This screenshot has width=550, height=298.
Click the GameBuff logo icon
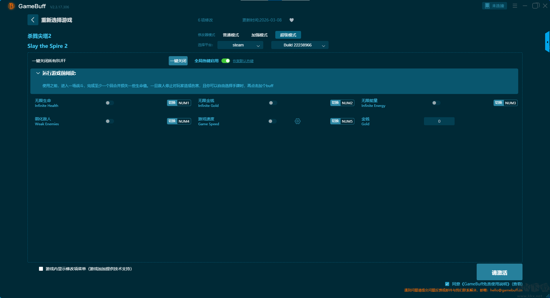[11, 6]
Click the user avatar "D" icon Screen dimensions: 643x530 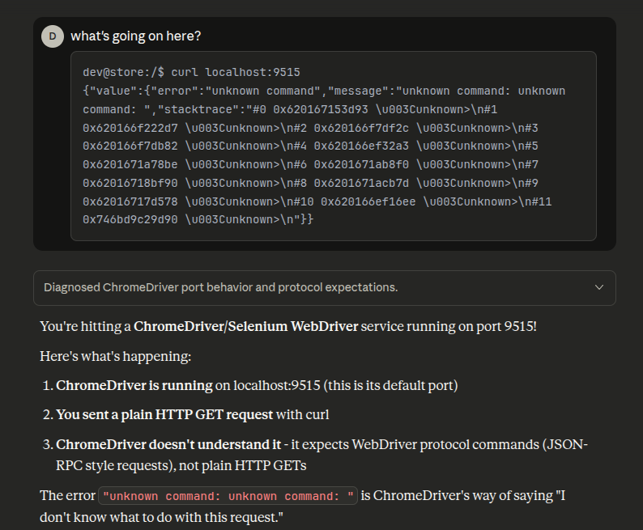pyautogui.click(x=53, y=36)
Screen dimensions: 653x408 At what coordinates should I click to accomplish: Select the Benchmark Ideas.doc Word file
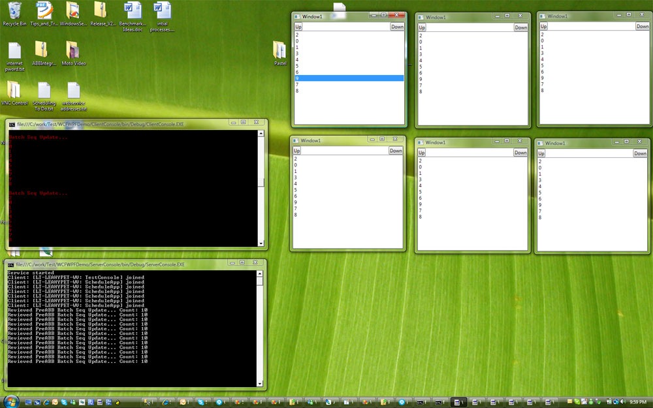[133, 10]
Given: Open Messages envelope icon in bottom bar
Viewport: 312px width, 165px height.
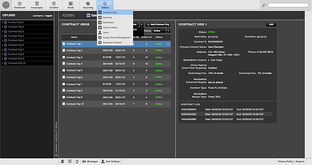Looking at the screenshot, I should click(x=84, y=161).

Assignment
Only the lines from the one containing "Given: Open Messages" through the final line of the data should be given again, exactly and without pictures.

Task result
Given: Open Messages envelope icon in bottom bar
Viewport: 312px width, 165px height.
Looking at the screenshot, I should click(x=84, y=161).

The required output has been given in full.